## Screenshot grounding data
● ● ● ● ●

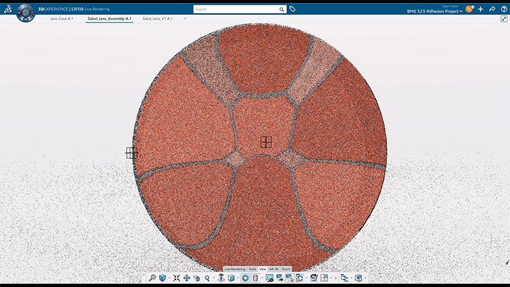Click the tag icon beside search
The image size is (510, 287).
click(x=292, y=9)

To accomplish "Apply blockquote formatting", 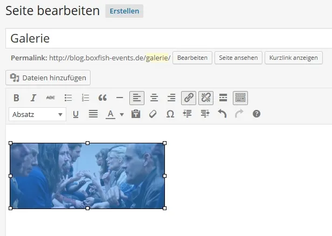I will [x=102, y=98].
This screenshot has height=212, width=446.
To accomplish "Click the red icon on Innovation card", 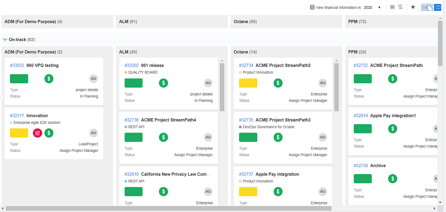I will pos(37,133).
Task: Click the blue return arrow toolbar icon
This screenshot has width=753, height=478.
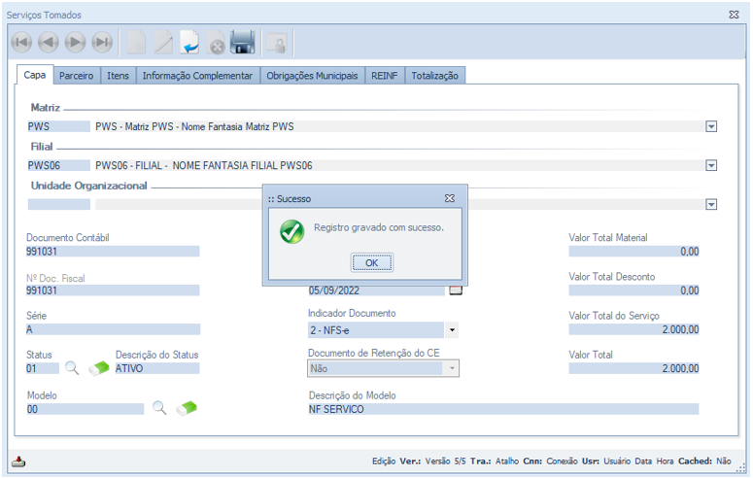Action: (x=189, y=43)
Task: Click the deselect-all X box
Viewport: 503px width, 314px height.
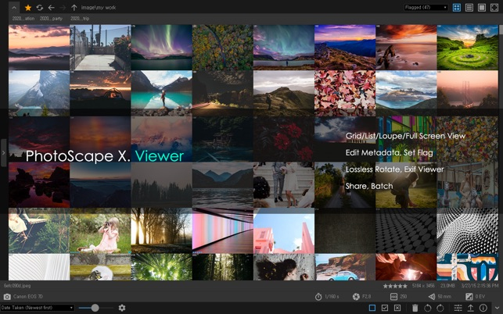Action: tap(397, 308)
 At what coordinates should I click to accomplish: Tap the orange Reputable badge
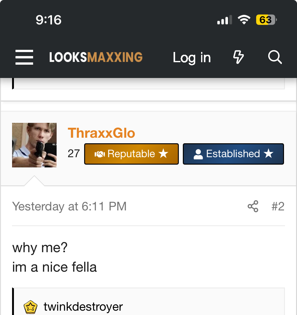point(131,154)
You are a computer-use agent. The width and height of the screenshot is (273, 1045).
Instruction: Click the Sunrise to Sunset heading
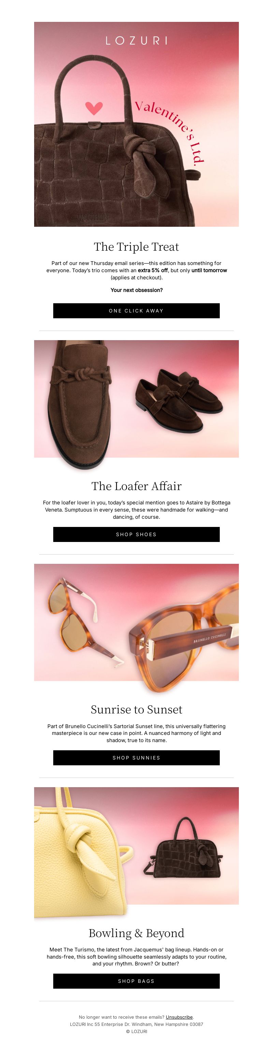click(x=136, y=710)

● ● ● ● ●

## Directions
Wherever a line above contains the string "Task", count it; then give the total alone.

## Response
2